- [Données d'entrée]
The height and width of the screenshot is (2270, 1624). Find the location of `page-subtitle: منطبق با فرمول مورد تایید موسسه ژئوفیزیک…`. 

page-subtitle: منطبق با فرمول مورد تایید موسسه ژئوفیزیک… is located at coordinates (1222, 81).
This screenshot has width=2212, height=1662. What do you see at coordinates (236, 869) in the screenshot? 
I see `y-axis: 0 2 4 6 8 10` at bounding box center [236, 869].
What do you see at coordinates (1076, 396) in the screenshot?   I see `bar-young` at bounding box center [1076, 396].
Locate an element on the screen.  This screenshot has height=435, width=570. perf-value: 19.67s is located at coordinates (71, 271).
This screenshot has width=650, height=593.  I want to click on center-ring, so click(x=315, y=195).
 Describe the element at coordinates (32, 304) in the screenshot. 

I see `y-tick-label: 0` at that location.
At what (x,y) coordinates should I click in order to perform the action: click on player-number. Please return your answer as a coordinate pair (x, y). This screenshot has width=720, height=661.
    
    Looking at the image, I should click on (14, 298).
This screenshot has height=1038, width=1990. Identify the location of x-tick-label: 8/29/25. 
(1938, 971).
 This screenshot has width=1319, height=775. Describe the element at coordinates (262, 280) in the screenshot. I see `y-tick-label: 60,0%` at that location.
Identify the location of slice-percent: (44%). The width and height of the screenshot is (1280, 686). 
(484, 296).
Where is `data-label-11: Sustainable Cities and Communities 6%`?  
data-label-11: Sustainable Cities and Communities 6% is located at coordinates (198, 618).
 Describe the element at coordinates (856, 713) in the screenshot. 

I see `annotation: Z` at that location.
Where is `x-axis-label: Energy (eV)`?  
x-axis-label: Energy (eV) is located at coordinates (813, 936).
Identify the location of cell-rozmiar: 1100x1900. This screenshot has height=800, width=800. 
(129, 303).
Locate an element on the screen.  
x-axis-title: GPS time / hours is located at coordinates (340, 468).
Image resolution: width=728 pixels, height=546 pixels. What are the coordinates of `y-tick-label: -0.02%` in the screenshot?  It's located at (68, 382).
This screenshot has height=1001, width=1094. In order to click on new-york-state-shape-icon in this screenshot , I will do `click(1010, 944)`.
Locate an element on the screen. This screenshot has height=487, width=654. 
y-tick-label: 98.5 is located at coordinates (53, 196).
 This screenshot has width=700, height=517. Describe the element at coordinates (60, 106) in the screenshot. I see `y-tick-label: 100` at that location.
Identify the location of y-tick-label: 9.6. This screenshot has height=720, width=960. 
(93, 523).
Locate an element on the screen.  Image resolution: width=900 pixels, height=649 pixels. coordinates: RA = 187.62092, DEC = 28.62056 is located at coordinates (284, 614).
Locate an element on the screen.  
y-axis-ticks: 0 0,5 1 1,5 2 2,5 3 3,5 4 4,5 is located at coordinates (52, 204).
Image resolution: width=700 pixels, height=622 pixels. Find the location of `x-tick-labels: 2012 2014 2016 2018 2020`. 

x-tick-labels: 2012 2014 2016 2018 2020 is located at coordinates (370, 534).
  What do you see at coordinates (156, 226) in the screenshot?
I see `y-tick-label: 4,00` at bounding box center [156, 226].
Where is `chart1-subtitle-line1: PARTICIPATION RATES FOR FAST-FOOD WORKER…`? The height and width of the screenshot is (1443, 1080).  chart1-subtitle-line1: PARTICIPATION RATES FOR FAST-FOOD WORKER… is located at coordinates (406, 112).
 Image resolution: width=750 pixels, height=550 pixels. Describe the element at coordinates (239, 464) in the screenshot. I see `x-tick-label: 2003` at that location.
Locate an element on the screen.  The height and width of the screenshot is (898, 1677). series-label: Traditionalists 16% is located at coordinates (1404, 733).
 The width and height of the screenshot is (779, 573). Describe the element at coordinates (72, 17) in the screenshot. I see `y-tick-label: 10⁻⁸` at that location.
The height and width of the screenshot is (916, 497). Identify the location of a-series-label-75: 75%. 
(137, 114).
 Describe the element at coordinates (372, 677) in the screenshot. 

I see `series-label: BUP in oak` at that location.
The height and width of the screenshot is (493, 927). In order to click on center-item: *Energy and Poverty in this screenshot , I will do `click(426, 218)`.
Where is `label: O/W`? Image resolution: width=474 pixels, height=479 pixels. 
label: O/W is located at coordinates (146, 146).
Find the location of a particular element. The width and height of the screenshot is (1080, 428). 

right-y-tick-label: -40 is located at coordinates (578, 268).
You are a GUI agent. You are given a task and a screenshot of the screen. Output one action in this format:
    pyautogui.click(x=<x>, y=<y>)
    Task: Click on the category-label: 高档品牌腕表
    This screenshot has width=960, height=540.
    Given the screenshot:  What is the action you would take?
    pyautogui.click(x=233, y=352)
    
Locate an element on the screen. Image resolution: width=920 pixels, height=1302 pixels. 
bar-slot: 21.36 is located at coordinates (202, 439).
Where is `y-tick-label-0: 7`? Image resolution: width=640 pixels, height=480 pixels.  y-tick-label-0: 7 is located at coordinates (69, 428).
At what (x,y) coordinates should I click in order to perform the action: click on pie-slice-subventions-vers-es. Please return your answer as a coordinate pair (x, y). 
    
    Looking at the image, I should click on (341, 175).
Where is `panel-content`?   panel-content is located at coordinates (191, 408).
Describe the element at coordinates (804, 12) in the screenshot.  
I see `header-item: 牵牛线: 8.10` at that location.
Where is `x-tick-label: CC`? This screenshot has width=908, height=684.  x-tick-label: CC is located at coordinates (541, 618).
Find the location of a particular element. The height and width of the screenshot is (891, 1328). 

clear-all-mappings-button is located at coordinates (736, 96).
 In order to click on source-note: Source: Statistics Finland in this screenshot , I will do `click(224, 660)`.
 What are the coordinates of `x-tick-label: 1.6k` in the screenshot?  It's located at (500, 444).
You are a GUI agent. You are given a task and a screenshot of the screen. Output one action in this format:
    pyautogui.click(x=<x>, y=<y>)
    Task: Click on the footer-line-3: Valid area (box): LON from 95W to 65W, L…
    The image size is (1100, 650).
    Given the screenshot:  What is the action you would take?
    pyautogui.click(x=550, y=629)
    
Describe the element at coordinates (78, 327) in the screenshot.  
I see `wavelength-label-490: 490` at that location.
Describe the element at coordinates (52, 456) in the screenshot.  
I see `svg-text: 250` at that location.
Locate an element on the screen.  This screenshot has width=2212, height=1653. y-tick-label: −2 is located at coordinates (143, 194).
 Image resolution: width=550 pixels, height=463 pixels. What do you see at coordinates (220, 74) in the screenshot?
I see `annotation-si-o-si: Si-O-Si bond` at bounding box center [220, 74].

- [Consigne]
Reproduisez sans aucune modification les lignes allant de celle qui contient « The height and width of the screenshot is (493, 927). » jusqu'à celle qui contient « label: O/W is », ces deux lignes comprises.

- [Résultat obtenu]
The height and width of the screenshot is (493, 927). In order to click on center-item: *Energy and Poverty in this screenshot , I will do `click(426, 218)`.
Where is `label: O/W`? Image resolution: width=474 pixels, height=479 pixels. 
label: O/W is located at coordinates (146, 146).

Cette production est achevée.